* WORK REQUIRED: Your answer should be the exact lines of the data below from the one containing "[MThai on Twitter] (1269, 1919)" through the one containing "ผลสลากออมสินพิเศษ 5 ปี วันที่ 1 เมษายน 2563 (590, 948)"; please include nothing else.
--------------------------------------------------
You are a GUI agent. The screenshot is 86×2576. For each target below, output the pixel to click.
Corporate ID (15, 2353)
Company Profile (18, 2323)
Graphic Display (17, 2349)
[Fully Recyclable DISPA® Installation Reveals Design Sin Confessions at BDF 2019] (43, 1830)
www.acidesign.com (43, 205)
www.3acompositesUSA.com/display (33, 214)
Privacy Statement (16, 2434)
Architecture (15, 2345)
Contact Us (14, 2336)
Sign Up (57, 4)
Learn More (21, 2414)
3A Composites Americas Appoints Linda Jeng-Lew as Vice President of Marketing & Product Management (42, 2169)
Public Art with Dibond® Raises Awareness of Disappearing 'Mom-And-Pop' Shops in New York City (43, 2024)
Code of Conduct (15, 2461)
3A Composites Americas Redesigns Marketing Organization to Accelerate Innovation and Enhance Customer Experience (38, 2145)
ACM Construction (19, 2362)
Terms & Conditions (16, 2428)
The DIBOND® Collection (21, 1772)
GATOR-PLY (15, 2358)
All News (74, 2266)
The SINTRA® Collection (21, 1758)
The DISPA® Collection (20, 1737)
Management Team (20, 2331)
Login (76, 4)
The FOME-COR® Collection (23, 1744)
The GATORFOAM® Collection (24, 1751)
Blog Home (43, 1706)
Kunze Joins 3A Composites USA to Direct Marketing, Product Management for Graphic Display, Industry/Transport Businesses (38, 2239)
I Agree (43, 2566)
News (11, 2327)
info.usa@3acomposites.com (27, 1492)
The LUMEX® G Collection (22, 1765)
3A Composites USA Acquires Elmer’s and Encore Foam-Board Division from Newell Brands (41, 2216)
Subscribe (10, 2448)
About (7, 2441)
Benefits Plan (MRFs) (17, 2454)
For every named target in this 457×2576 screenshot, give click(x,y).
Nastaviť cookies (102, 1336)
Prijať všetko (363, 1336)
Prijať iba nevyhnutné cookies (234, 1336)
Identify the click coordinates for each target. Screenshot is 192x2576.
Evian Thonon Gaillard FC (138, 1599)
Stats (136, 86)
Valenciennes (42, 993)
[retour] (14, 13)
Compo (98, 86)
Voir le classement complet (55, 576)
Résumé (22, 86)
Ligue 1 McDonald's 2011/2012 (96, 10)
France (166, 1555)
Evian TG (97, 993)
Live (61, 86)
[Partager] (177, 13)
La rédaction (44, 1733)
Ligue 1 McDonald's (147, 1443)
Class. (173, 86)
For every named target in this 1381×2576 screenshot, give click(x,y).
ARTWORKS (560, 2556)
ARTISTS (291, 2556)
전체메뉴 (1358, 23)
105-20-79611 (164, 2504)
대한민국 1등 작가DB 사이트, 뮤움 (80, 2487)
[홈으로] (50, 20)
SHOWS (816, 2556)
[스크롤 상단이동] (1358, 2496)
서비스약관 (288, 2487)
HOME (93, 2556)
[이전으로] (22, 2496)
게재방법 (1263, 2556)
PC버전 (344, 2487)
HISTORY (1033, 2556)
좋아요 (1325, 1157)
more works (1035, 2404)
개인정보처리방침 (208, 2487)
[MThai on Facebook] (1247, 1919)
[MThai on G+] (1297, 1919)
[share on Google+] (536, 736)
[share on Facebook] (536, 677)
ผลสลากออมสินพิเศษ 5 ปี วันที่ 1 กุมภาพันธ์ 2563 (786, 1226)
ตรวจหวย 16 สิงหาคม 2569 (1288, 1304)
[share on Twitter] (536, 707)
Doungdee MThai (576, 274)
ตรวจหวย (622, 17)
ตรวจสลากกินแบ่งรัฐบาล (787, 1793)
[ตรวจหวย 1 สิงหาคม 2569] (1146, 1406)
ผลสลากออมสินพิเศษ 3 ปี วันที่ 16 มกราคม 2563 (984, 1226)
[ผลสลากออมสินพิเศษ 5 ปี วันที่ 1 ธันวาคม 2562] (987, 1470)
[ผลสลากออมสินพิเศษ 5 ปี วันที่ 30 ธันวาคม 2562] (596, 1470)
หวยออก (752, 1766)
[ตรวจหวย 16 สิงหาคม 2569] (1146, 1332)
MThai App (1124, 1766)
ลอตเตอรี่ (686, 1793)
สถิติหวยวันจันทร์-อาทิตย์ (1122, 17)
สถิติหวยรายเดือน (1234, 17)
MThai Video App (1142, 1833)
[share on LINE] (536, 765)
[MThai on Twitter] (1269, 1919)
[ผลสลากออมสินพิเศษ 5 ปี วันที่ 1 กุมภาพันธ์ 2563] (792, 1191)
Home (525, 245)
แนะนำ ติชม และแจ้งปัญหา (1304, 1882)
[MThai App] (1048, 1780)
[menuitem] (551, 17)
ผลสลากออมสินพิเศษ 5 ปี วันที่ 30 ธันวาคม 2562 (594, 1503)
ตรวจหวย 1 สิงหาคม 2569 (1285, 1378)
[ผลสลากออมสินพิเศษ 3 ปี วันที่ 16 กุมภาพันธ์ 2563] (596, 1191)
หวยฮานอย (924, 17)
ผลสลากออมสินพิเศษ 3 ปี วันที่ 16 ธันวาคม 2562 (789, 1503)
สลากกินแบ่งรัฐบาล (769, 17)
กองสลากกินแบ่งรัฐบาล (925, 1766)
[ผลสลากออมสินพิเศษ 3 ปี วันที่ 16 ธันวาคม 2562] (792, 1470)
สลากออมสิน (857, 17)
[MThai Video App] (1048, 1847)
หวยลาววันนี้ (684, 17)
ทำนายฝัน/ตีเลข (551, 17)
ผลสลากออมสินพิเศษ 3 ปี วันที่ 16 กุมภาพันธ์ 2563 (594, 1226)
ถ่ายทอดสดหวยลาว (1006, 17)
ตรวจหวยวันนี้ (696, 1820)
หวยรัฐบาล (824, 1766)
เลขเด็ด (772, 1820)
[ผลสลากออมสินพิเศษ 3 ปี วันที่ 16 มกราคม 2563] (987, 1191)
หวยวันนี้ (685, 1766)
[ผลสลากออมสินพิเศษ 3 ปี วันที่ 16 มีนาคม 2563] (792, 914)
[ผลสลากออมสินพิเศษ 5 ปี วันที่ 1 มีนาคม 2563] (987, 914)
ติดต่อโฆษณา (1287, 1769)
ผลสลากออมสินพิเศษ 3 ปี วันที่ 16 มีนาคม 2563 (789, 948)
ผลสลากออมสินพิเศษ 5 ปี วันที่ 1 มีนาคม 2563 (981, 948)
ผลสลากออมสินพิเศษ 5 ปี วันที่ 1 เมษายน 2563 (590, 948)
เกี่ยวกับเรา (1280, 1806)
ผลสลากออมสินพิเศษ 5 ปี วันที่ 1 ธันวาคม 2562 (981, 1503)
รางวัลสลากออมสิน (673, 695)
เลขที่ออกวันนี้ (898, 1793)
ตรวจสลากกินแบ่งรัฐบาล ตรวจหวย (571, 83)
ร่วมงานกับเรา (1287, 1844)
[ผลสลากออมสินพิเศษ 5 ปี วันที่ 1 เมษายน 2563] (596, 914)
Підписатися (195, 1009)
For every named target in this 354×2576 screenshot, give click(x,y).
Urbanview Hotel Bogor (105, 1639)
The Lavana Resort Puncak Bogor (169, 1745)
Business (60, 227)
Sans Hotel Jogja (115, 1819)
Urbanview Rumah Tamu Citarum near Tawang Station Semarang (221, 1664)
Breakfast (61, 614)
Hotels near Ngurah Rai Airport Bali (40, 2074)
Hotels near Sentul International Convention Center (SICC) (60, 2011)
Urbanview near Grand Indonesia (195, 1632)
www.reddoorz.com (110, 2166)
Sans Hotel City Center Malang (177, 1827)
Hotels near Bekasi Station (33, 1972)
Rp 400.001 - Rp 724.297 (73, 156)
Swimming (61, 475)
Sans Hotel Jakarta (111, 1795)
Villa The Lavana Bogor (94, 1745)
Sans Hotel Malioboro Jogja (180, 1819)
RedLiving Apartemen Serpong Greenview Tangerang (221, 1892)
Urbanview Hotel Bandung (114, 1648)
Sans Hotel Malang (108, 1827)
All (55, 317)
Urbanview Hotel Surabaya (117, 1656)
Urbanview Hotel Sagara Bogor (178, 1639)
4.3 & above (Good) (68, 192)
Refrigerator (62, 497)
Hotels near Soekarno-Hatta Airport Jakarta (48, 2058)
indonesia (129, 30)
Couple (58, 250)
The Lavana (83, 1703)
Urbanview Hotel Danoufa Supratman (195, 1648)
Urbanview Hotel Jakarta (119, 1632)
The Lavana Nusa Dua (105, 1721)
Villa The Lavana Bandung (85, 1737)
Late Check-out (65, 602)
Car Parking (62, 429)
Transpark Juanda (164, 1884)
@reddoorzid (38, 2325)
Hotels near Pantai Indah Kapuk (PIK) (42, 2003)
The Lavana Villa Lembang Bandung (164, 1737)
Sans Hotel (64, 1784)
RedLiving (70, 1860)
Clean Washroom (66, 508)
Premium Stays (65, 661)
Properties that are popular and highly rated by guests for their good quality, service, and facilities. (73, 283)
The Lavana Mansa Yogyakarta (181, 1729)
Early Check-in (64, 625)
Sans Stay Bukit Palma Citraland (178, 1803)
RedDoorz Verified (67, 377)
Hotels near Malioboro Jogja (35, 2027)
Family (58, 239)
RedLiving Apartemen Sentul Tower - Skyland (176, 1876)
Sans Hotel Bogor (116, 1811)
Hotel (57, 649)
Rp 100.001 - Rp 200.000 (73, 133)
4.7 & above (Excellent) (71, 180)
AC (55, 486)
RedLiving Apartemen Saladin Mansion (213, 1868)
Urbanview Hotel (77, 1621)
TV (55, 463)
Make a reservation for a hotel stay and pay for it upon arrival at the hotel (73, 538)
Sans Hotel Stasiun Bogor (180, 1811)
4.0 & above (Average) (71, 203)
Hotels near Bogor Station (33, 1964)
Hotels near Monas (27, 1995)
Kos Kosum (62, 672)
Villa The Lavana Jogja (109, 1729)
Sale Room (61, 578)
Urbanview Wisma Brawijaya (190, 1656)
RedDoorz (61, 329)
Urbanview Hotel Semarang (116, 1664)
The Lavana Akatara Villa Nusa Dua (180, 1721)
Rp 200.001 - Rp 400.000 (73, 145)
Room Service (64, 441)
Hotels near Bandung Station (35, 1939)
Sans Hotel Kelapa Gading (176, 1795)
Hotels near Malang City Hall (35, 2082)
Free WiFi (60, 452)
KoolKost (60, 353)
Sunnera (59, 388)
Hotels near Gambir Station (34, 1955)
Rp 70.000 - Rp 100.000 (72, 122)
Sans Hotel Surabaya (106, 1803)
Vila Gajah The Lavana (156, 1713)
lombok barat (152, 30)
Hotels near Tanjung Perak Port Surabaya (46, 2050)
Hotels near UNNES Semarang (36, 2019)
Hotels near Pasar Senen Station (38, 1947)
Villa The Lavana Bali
--------------------------------------------------
* ANSWER TO THE EXERCISE:
[MThai on Twitter] (1269, 1919)
[ผลสลากออมสินพิเศษ 5 ปี วันที่ 1 กุมภาพันธ์ 2563] (792, 1191)
Home (525, 245)
แนะนำ ติชม และแจ้งปัญหา (1304, 1882)
[MThai App] (1048, 1780)
[menuitem] (551, 17)
ผลสลากออมสินพิเศษ 5 ปี วันที่ 30 ธันวาคม 2562 (594, 1503)
ตรวจหวย 1 สิงหาคม 2569 (1285, 1378)
[ผลสลากออมสินพิเศษ 3 ปี วันที่ 16 กุมภาพันธ์ 2563] (596, 1191)
หวยฮานอย (924, 17)
ผลสลากออมสินพิเศษ 3 ปี วันที่ 16 ธันวาคม 2562 (789, 1503)
สลากกินแบ่งรัฐบาล (769, 17)
กองสลากกินแบ่งรัฐบาล (925, 1766)
[ผลสลากออมสินพิเศษ 3 ปี วันที่ 16 ธันวาคม 2562] (792, 1470)
สลากออมสิน (857, 17)
[MThai Video App] (1048, 1847)
หวยลาววันนี้ (684, 17)
ทำนายฝัน/ตีเลข (551, 17)
ผลสลากออมสินพิเศษ 3 ปี วันที่ 16 กุมภาพันธ์ 2563 (594, 1226)
ถ่ายทอดสดหวยลาว (1006, 17)
ตรวจหวยวันนี้ (696, 1820)
หวยรัฐบาล (824, 1766)
เลขเด็ด (772, 1820)
[ผลสลากออมสินพิเศษ 3 ปี วันที่ 16 มกราคม 2563] (987, 1191)
หวยวันนี้ (685, 1766)
[ผลสลากออมสินพิเศษ 3 ปี วันที่ 16 มีนาคม 2563] (792, 914)
[ผลสลากออมสินพิเศษ 5 ปี วันที่ 1 มีนาคม 2563] (987, 914)
ติดต่อโฆษณา (1287, 1769)
ผลสลากออมสินพิเศษ 3 ปี วันที่ 16 มีนาคม 2563 (789, 948)
ผลสลากออมสินพิเศษ 5 ปี วันที่ 1 มีนาคม 2563 (981, 948)
ผลสลากออมสินพิเศษ 5 ปี วันที่ 1 เมษายน 2563 (590, 948)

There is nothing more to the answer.